WORK ORDER
Retype only the lines running from the beginning of the entries below to the line with "Task: Launch Analyseur de performances", both included. Do not include pictures.

ENTRIES PROVIDED
::::
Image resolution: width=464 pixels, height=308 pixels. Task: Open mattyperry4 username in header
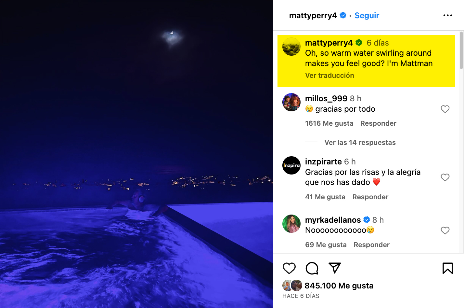[313, 15]
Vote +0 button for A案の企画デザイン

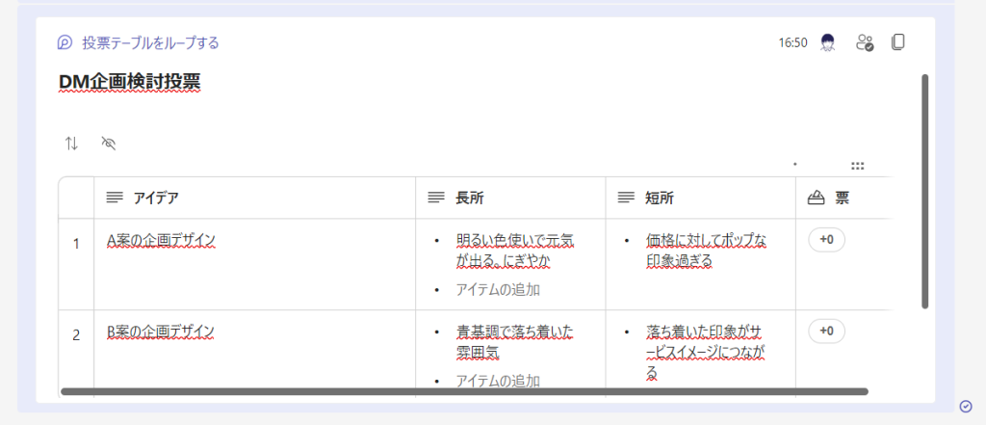click(x=826, y=240)
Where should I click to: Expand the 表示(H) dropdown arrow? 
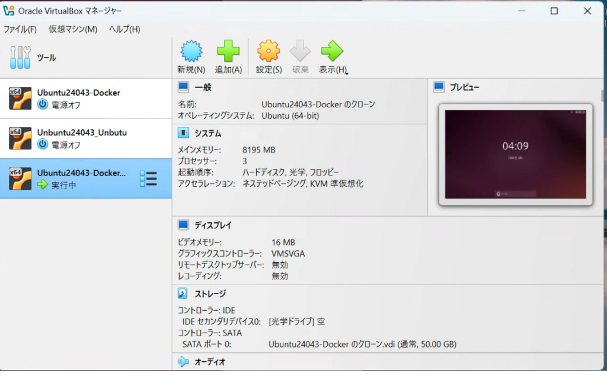(x=347, y=72)
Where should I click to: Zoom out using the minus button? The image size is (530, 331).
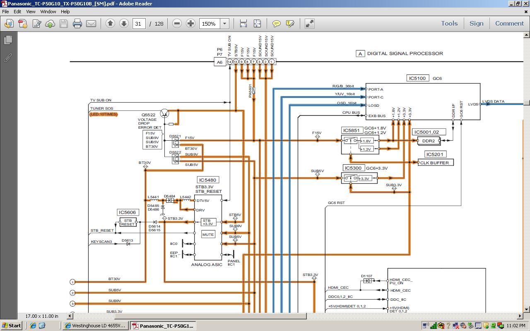[x=177, y=24]
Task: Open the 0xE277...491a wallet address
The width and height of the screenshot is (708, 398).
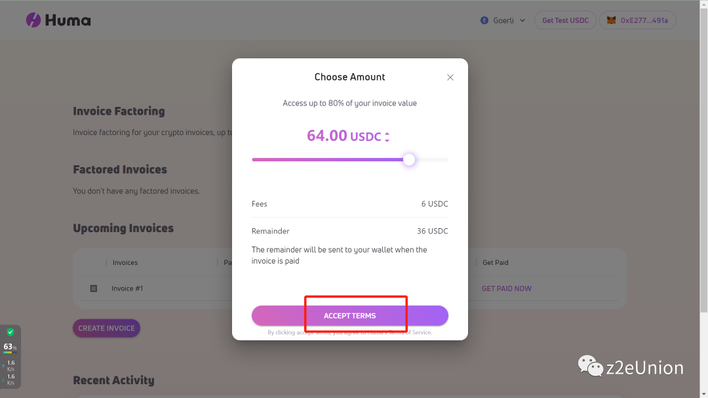Action: click(x=644, y=20)
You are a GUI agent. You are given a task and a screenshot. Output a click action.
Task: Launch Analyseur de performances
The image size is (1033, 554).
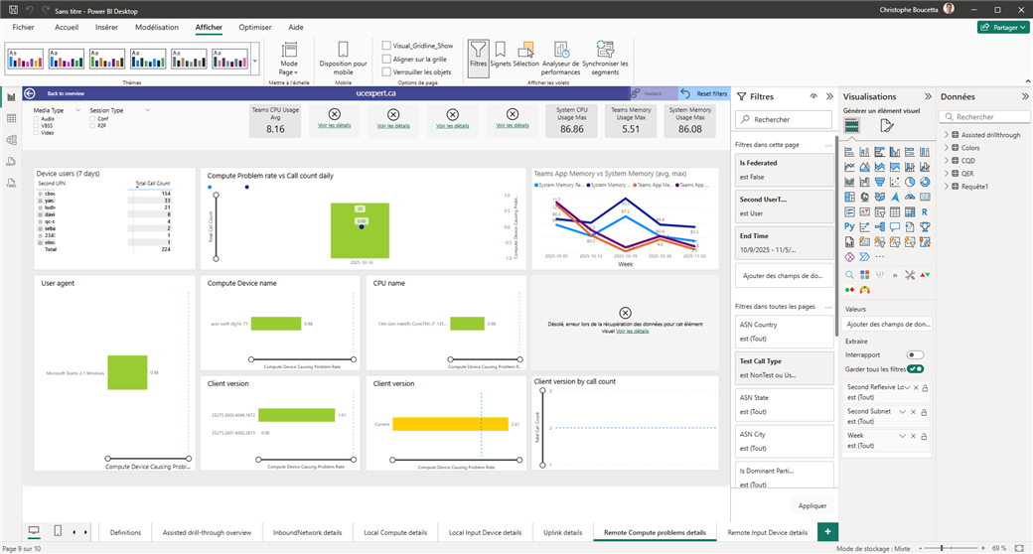tap(561, 51)
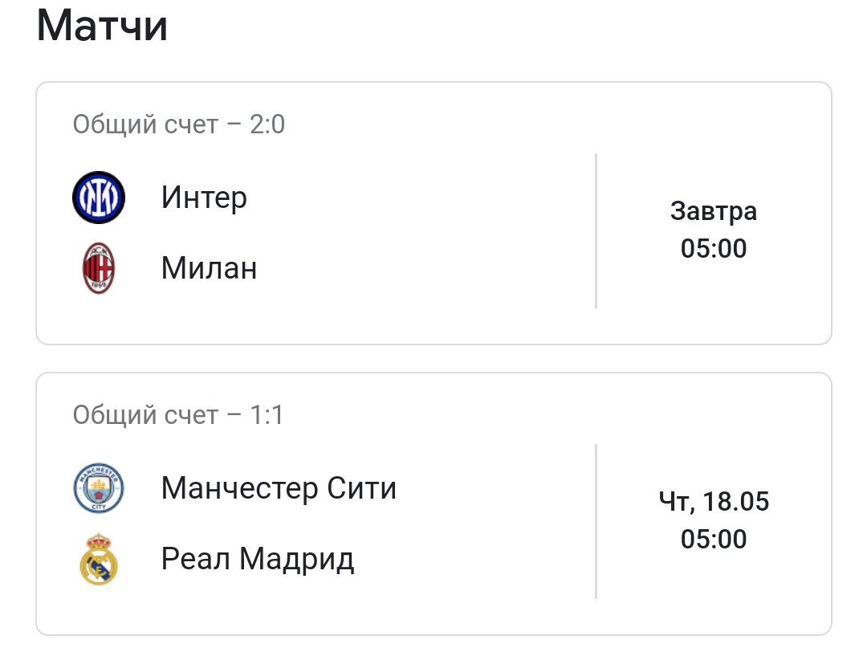Viewport: 867px width, 648px height.
Task: Click the 05:00 time of Inter match
Action: point(714,249)
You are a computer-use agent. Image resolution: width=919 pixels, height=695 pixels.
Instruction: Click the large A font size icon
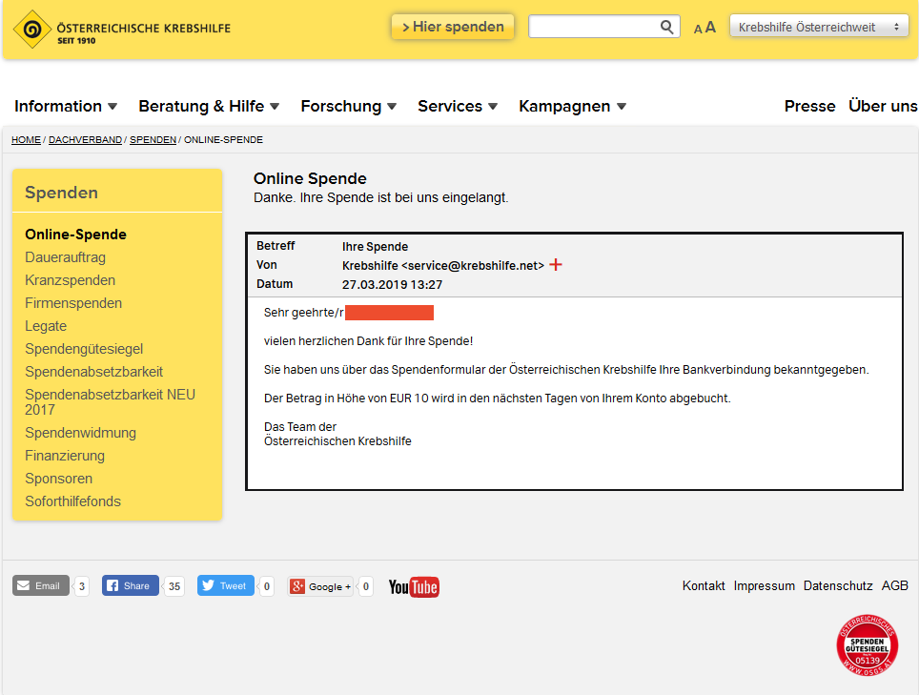coord(710,28)
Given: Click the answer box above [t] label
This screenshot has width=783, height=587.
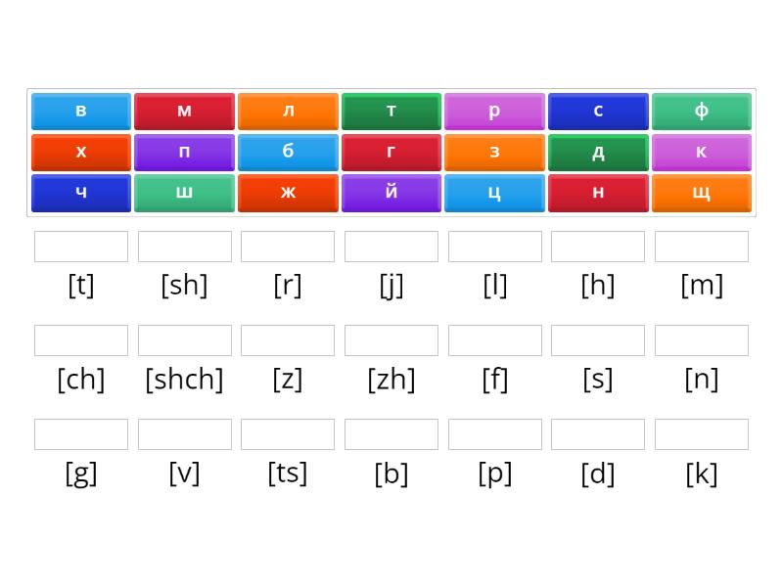Looking at the screenshot, I should 81,247.
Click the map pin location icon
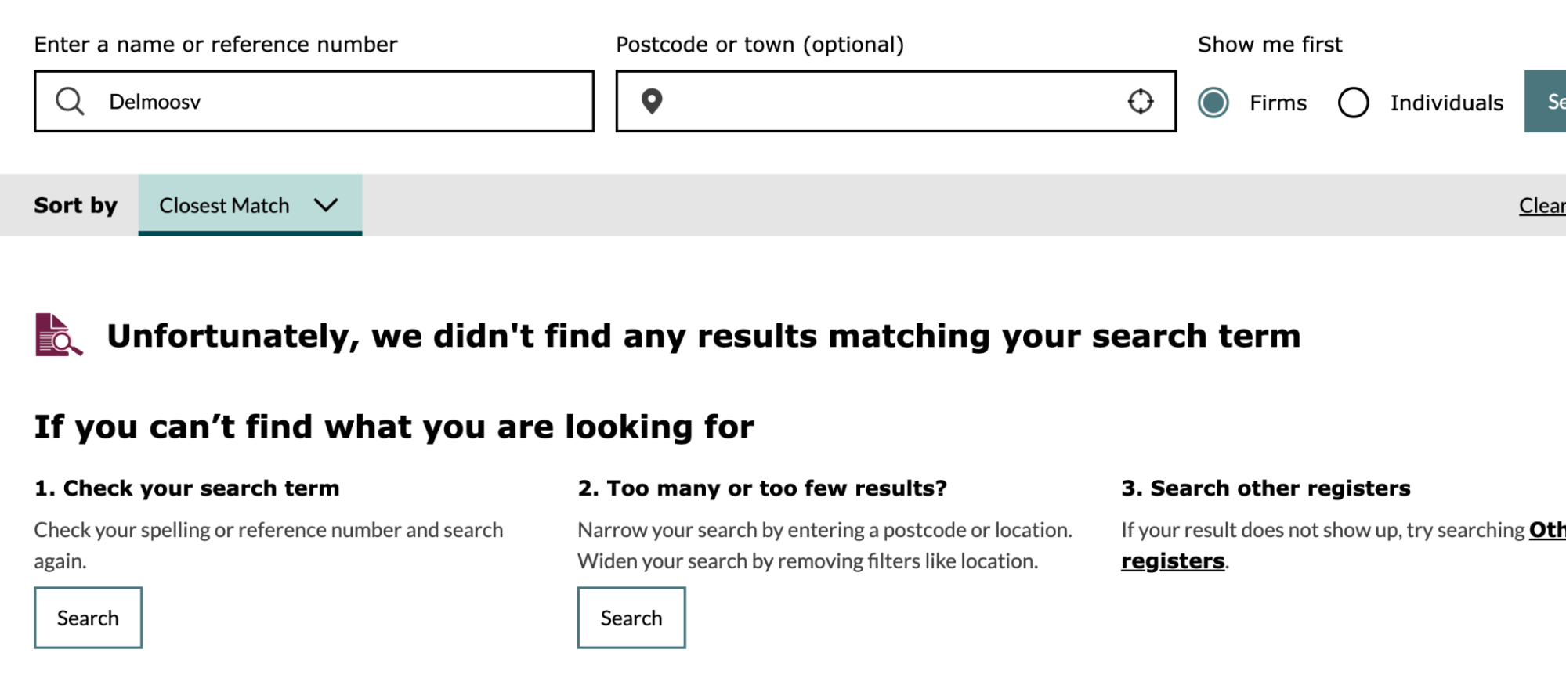Screen dimensions: 1566x692 pos(652,101)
::::
TASK RESPONSE
Image resolution: width=464 pixels, height=308 pixels. Task: Open mattyperry4 username in header
[313, 15]
Vote +0 button for A案の企画デザイン

click(x=826, y=240)
Where should I click to: Expand the 表示(H) dropdown arrow? 
(x=347, y=72)
Where should I click to: Zoom out using the minus button? The image size is (530, 331).
[x=177, y=24]
Task: Open the 0xE277...491a wallet address
The width and height of the screenshot is (708, 398).
Action: click(x=644, y=20)
You are a GUI agent. You are given a task and a screenshot. Output a click action.
Task: Launch Analyseur de performances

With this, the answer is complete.